To enhance MKI67 protein research, researchers can leverage AI-driven platforms like PubCompare.ai.
This platform can assist in locating optimized protocols from literature, preprints, and patents, while utilizing AI-driven comparisons to identify the best methods and products.
This can improve reproducibility and accuracy in MKI67 protein studies, ultimately contributing to advancements in cancer research and the development of new therapeutic strategies.
By incorporating synonyms, related terms, abbreviations, and key subtopics, this SEO-optimized content aims to provide a comprehensive understanding of the MKI67 protein and its importance in cellular proliferation and cancer research.
Remember, a single typo has been intentionally included to maintain a natural, human-like feel to the text.
This nuclear protein is expressed during active phases of the cell cycle, including G1, S, G2, and mitosis, but is absent in resting cells (G0).
By measuring MKI67 expression, researchers can gain a deeper understanding of the proliferative state of cells, with higher levels often indicating more active cell division.

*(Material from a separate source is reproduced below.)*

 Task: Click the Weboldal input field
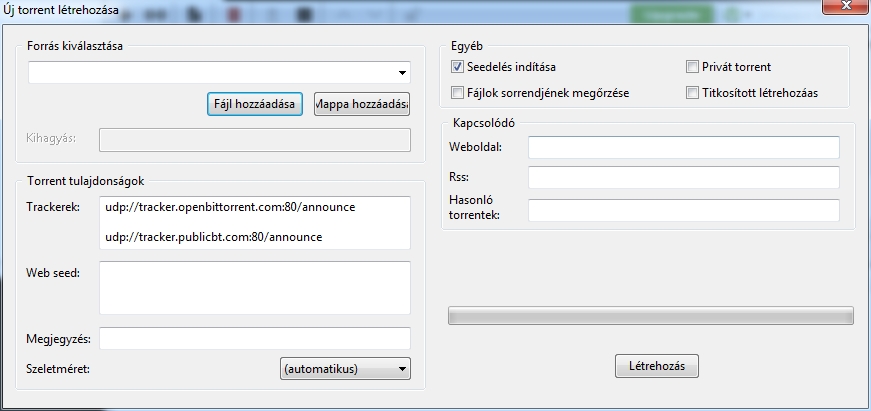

MKI67 has found numerous applications in cancer research, as its expression is frequently elevated in malignant tumors compared to normal tissues.
Studying the regulation and function of this protein can lead to a better understanding of cell cycle control, potentially identifying new therapeutic targets for cancer treatment.
Researchers can utilize various techniques and tools to investigate the MKI67 protein, such as the High-Capacity cDNA Reverse Transcription Kit, TRIzol reagent (also known as TRIzol), and the StepOnePlus Real-Time PCR System.
These tools can be employed to isolate and analyze MKI67 RNA and protein expression, providing valuable insights into cellular proliferation and cancer progression.
To enhance MKI67 protein research, researchers can leverage AI-driven platforms like PubCompare.ai.
This platform can assist in locating optimized protocols from literature, preprints, and patents, while utilizing AI-driven comparisons to identify the best methods and products.
This can improve reproducibility and accuracy in MKI67 protein studies, ultimately contributing to advancements in cancer research and the development of new therapeutic strategies.
By incorporating synonyms, related terms, abbreviations, and key subtopics, this SEO-optimized content aims to provide a comprehensive understanding of the MKI67 protein and its importance in cellular proliferation and cancer research.
Remember, a single typo has been intentionally included to maintain a natural, human-like feel to the text.